[TEXT PASSAGE]
++++++

International

Charlie Hebdo editor defended ‘right to use our freedom’

Stéphane Charbonnier, who was killed in the Paris attack, spoke to Al Jazeera in 2012 about his satirical magazine

Among the 12 people killed by masked gunmen in the Paris offices of the French satirical magazine Charlie Hebdo was its editorial director, Stéphane Charbonnier, who went by the pen name Charb.

Charbonnier, who took the reins of the magazine in 2009, spoke to Al Jazeera in 2012, shortly after the magazine published a series of cartoons depicting the Prophet Muhammad.

The editor had already created controversy with previous illustrations of Muhammad. A year before the Al Jazeera interview, the magazine's offices were firebombed after it printed a spoof issue for which Muhammad was supposedly its guest editor. On its cover was a crude caricature of the prophet.

++++++

[MATERIAL SUPPLIED]

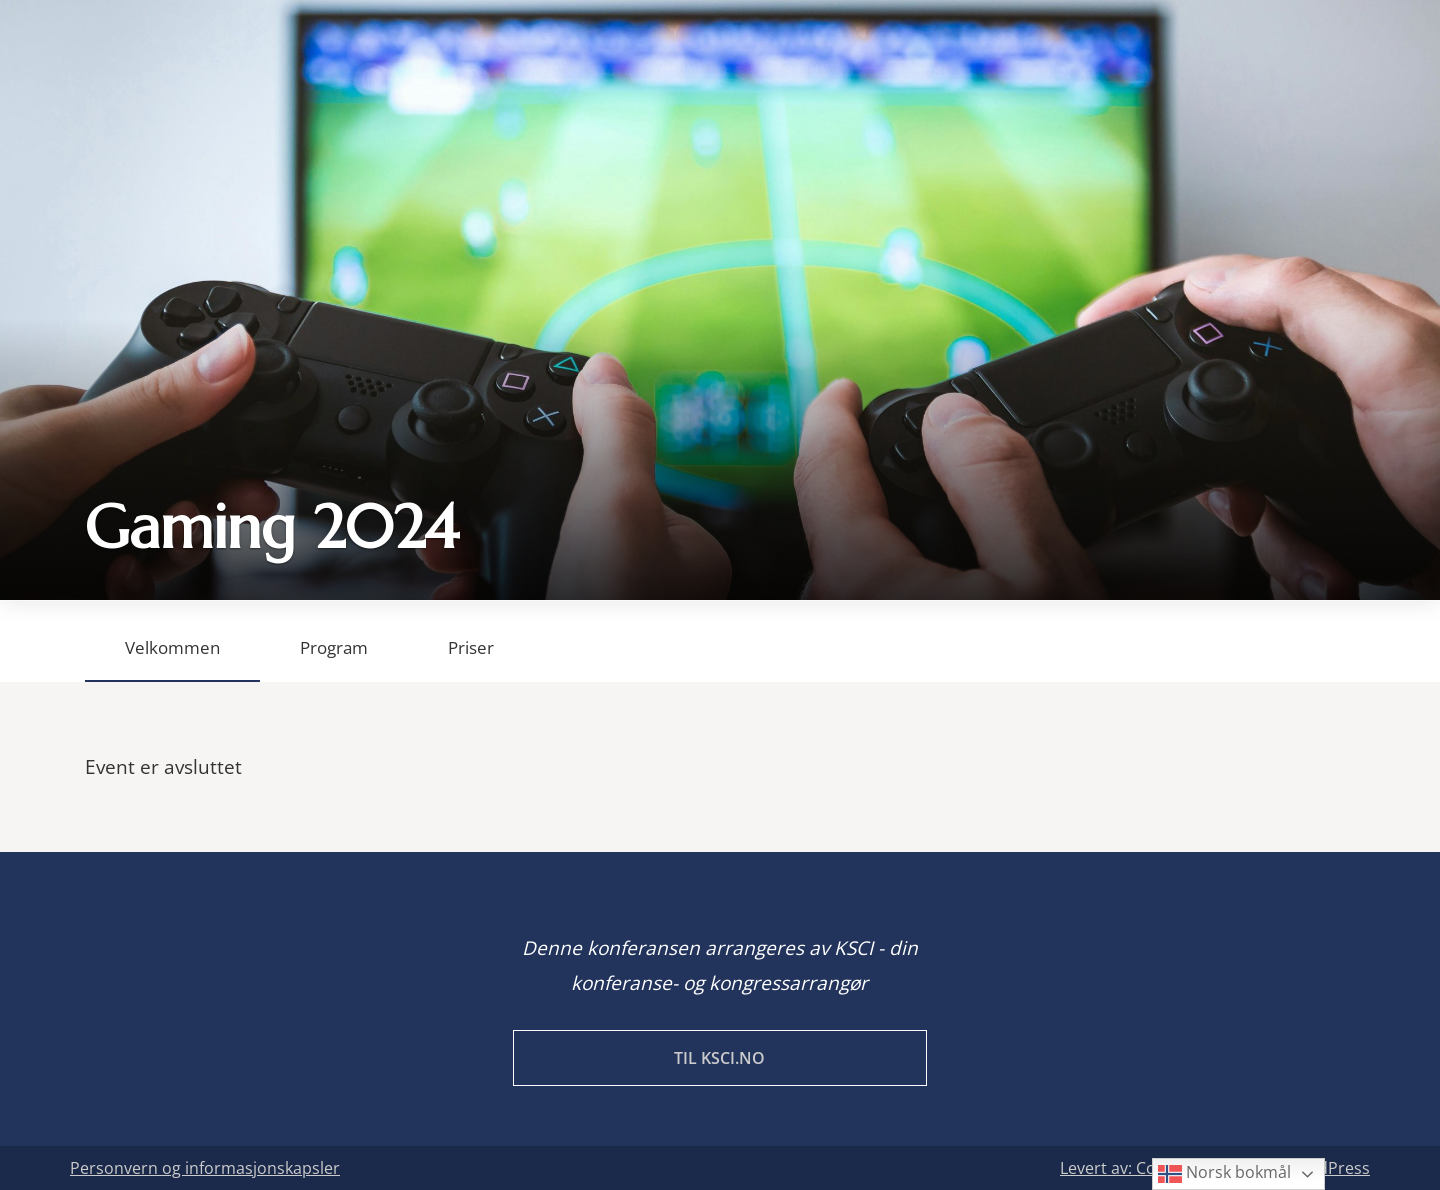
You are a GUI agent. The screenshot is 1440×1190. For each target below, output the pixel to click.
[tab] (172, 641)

++++++

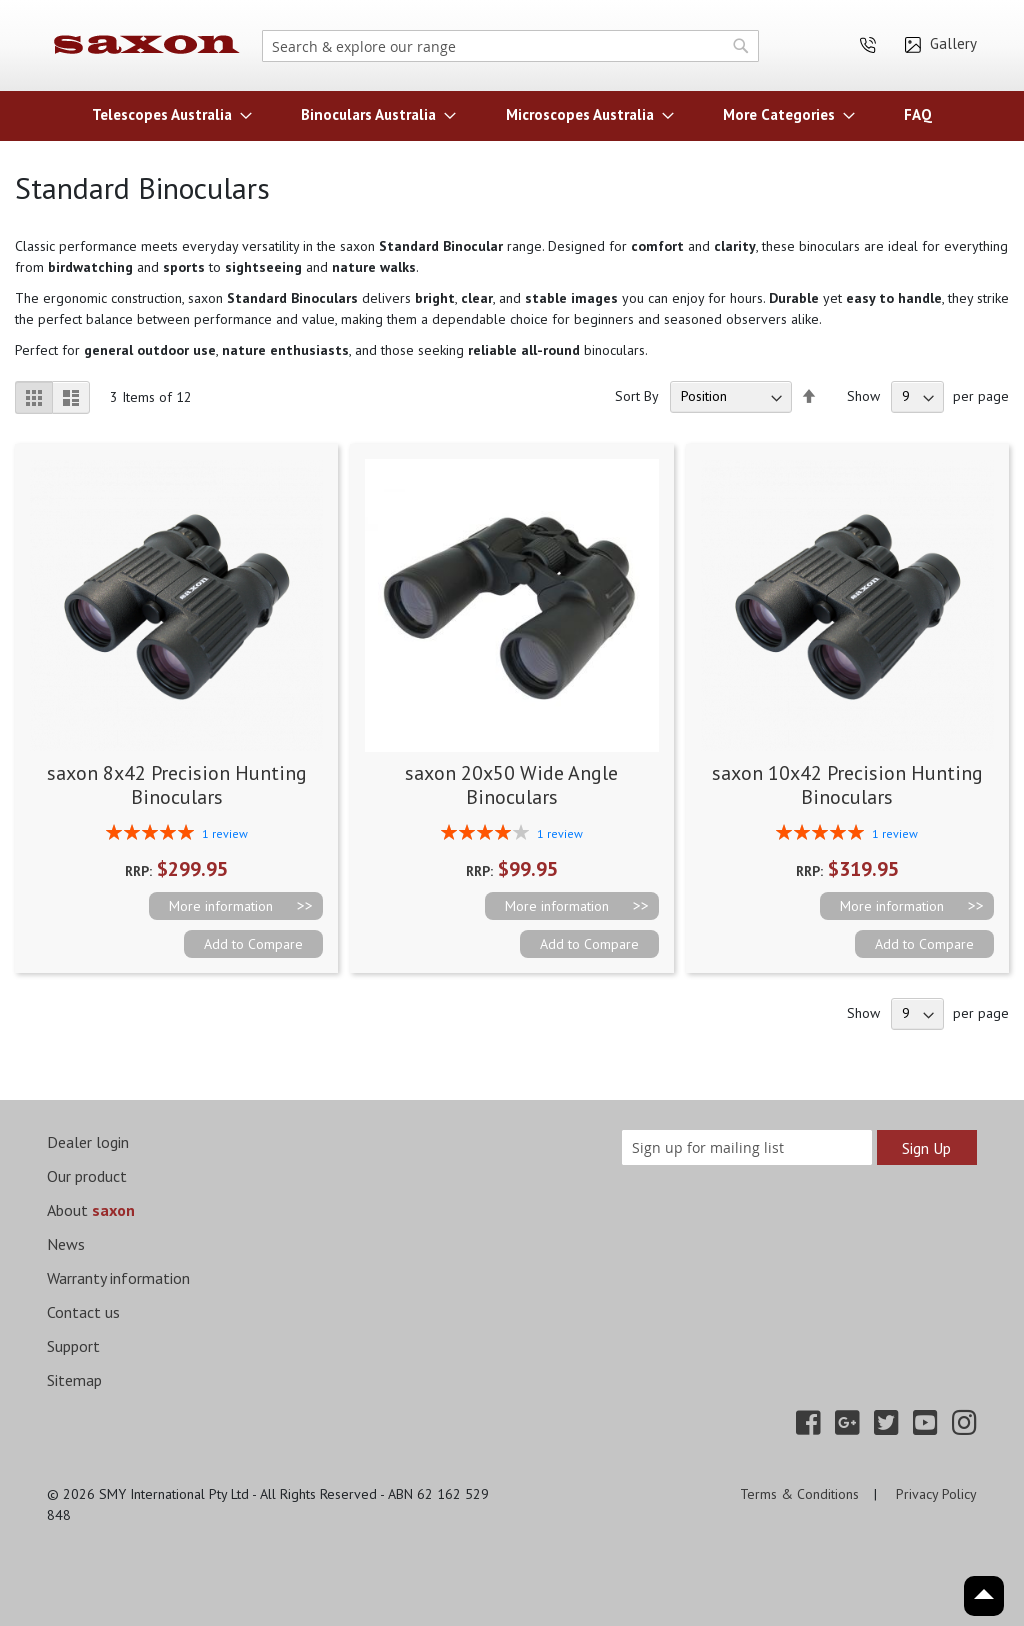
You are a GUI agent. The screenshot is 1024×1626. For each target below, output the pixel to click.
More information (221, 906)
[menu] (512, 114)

++++++

[THE TASK] According to the Charlie Hebdo article, what pen name did Stéphane Charbonnier use?

[RESULT OF THIS TASK] Charb